I had a very interesting discussion yesterday with a friend of mine who stopped using his Foursquare application, mainly because of the "privacy" concerns. He said that while he didn't mind getting all those discounts and special deals, he did not feel comfortable sharing his location with friends and acquantainces on Facebook and Foursquare, and a Big Brother. I suggested that he could opt for not sharing his particular "check-ins" with others by simply toggling a switch on his Foursquare app, and also pointed out that the reason that he is getting all those special offers and discounts is because venue owners and marketers expect him to share his visits to those venues, thus spreading the word. We then talked about how if he wanted to go "off the grid" completely, he would have to get rid of cell phones, stop using his credit cards, and switch from montly MetroCards to single ride passes (paid for by cash). This last point made me think about what kind of data is collected on metro cards and how these data could be possibly used by MTA, city planners and marketers. So I am started looking into that and can already share with you some of my findings so far:
Most of the data, including raw swipes and fare data at each turnstile are available on developers' site here
This fascinating report by hackers' magazine 2600 on attempts to decode MetroCards data is certainly worth reading!
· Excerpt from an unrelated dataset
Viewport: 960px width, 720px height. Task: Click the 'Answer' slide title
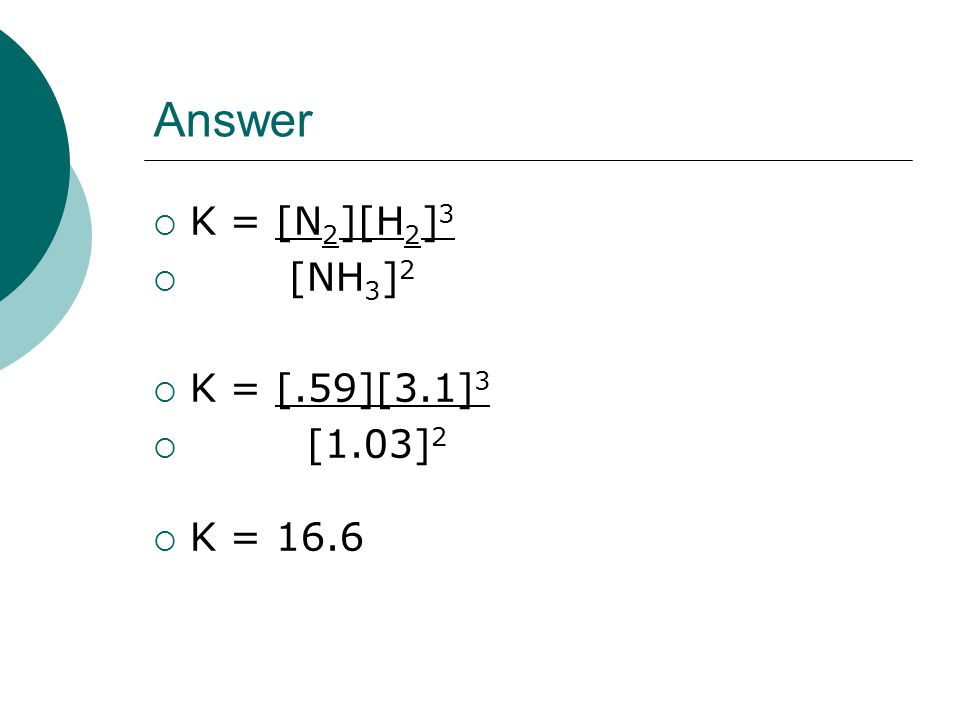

These awesome interactive graphs by Wall Street Journal dissect different aspects of Metro Card usage at Census block level, and and here is even more interesting blog post by the guy who actually analyzed the data and created these graphs
I just downloaded some of the turnstile usage data and will try to play with it later this week. Considering the available data points, these are the potential insights that could be extracted from the data:
- by looking at the turnstile data, one could calculate the average number of riders entering and leaving the station every 4 hours; it would also interesting to see if these numbers differ across the weekdays (e.g., more riders come on Mondays, etc.);
- by looking at the turnstile data, one could see how usage of different types of cards differ across the weeekdays and stations (e.g., if usage of certain type of carda peaks on certain day of the week; stations with the highest number of student or disability cards, etc.)
- by combining swipes and fare data with Census block data, one could see how usage is correlated with the neighborhood characteristics (e.g., Albert Sun looked at the correlation between the median HH income and usage of the unlimited 30-day metrocards).